3 responses to “Finished Book 3 Outline, Three Scenes into Book 4 — and the mysterious origins of the funny bits.”

  1. Mike Lucas Avatar

    Great progress! Question for you though. A couple days ago you wrote:
    “I know there is absolutely no point in outlining (even provisionally) for books 4 and 5, because my very best stuff in each novel arises from my spontaneous fighting against the outline, and no matter what I planned for 4 and 5, by the time I’ve written 3, I’ll be able to do something better.”

    But now it sounds like you are doing the Book 4 outline after all? Did you change your mind about that? I’m curious to know why — sometimes the exceptions help you understand the rule better!

    1. Holly Avatar
      Holly

      I realized I needed to know the arc, and I realized this because I’ve been reading a TON of Terry Pratchett (all the Discworld novels in chronological order).

      I’d been thinking that I was doing something like what he was doing (funny, though with a bit more grimdark, because you know me)… and then I realized that I wasn’t.

      From him, I’ll still getting tons of value from the mix of serious shit and catch-you-off-guard humor…
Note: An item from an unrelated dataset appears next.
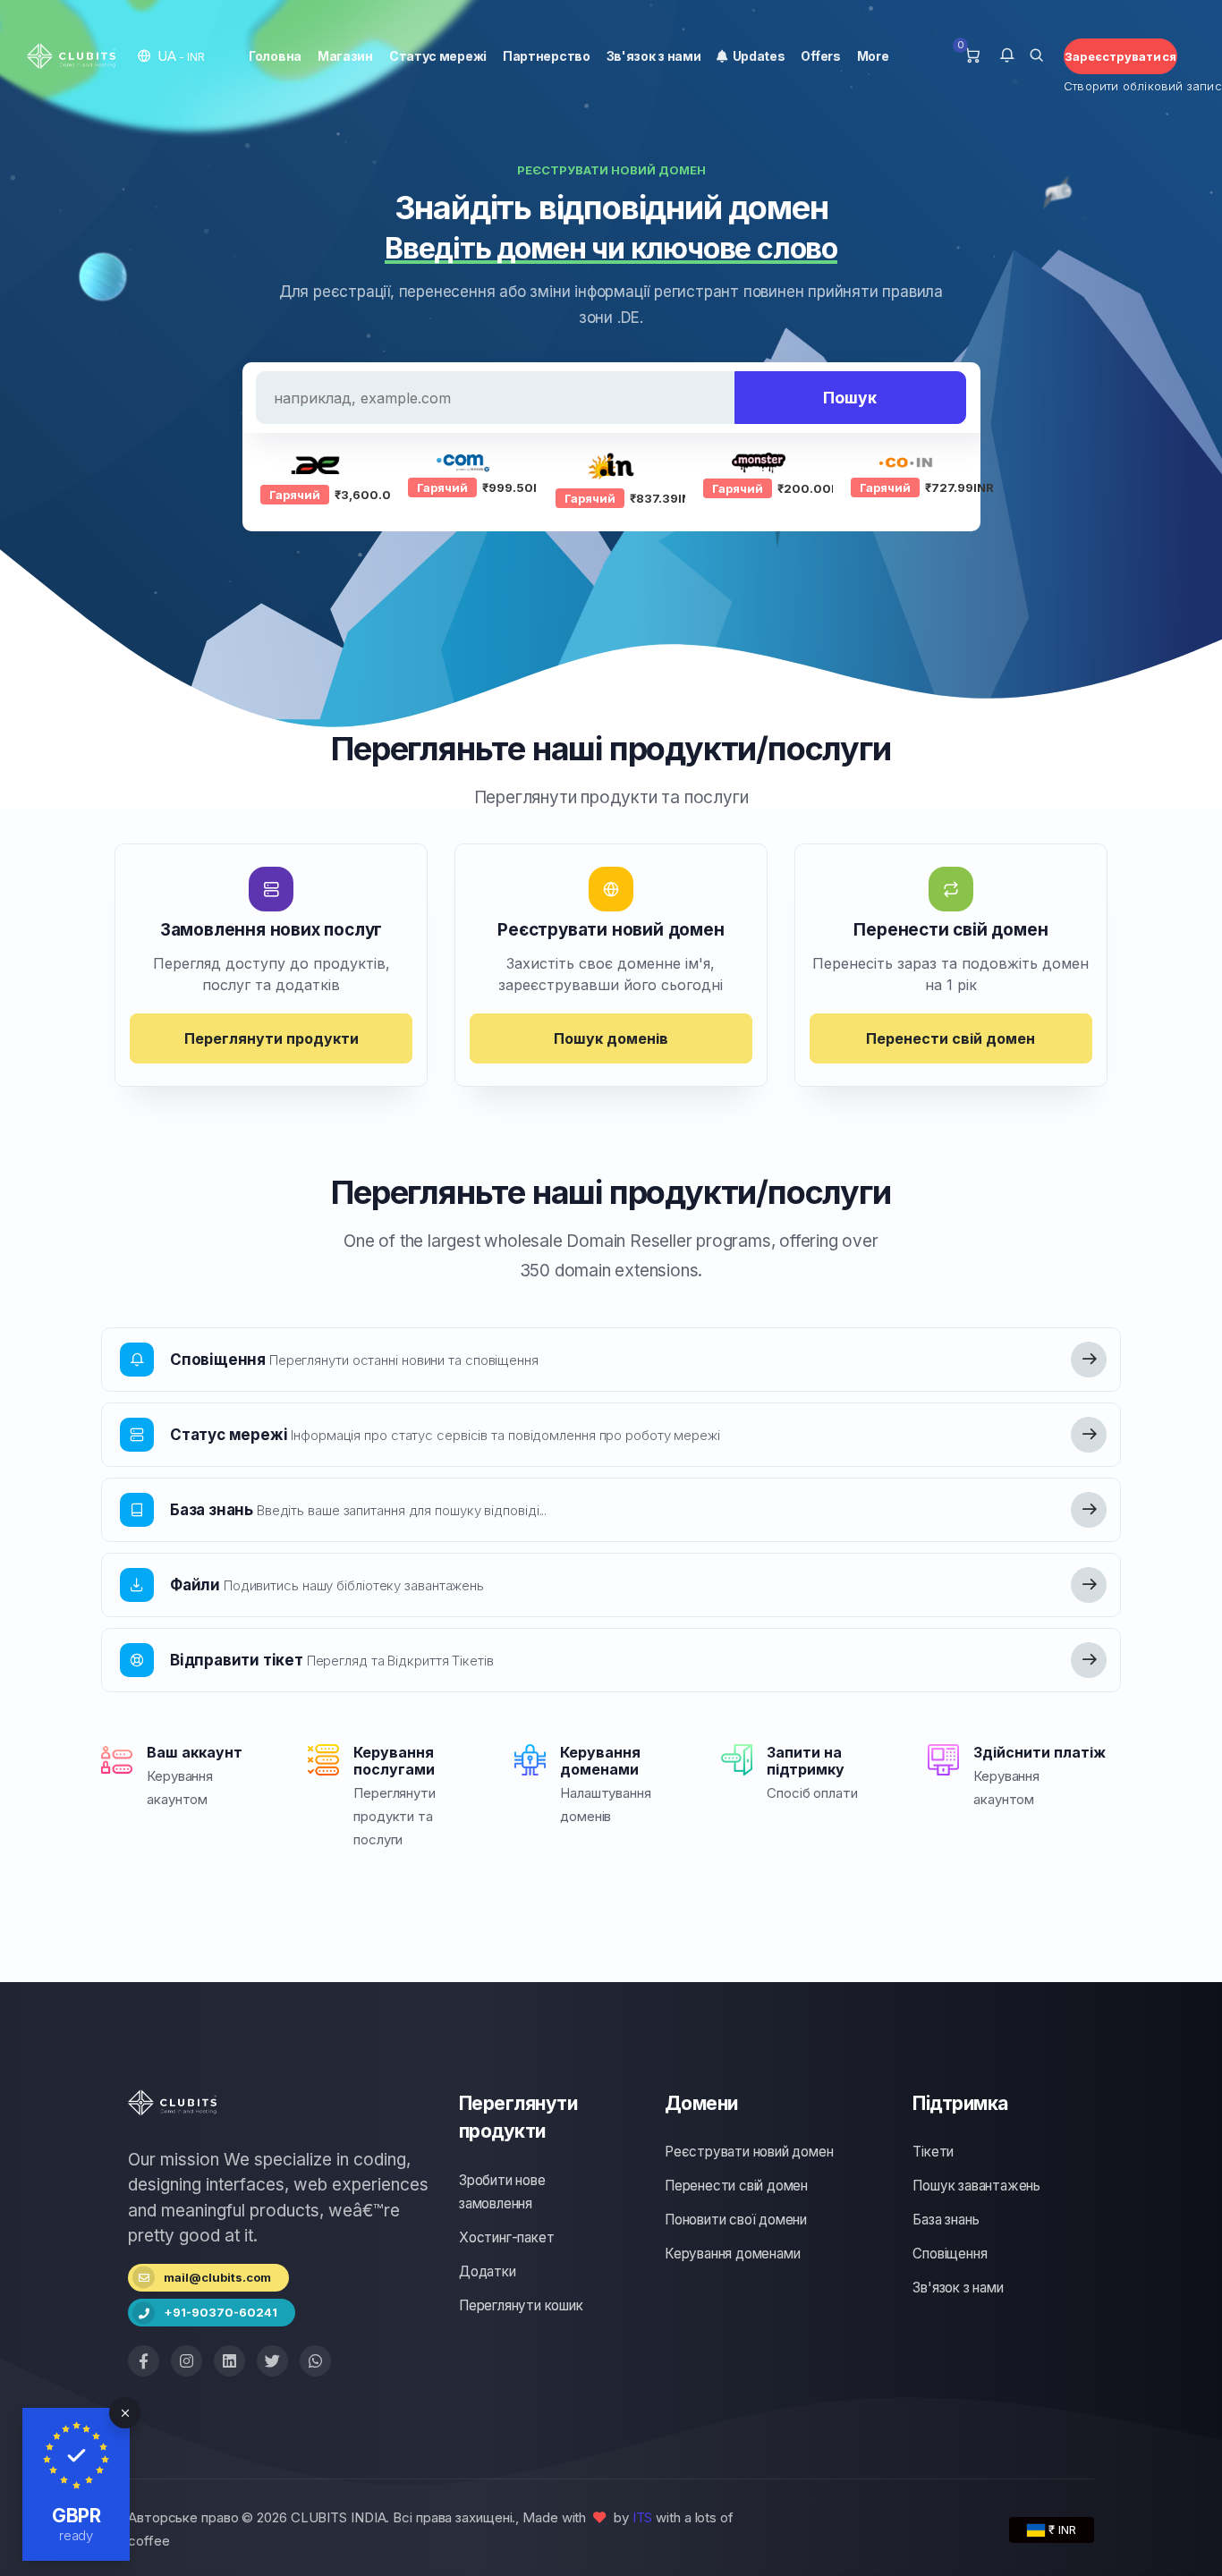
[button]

      But he has all these little groups of people who each get their own books. But when you read them in chronological order, you realize that while each group has its own story, and all the different groups intersect from book to book in various ways…

      I have an additional element he didn’t.

      While I have different groups, and multiple conflicts, I ALSO have ONE main character, and every single book is a piece of her story, along with all those other folks’ stories.

      I can pull all sorts of process out of how Pratchett worked with his groups, but I ALSO need to have my protagonist’s whole five-book story in Line-for-Scene outline so that I know exactly what I’m fighting to beat.

      1. Mike Lucas Avatar

        Thanks Holly. That makes sense.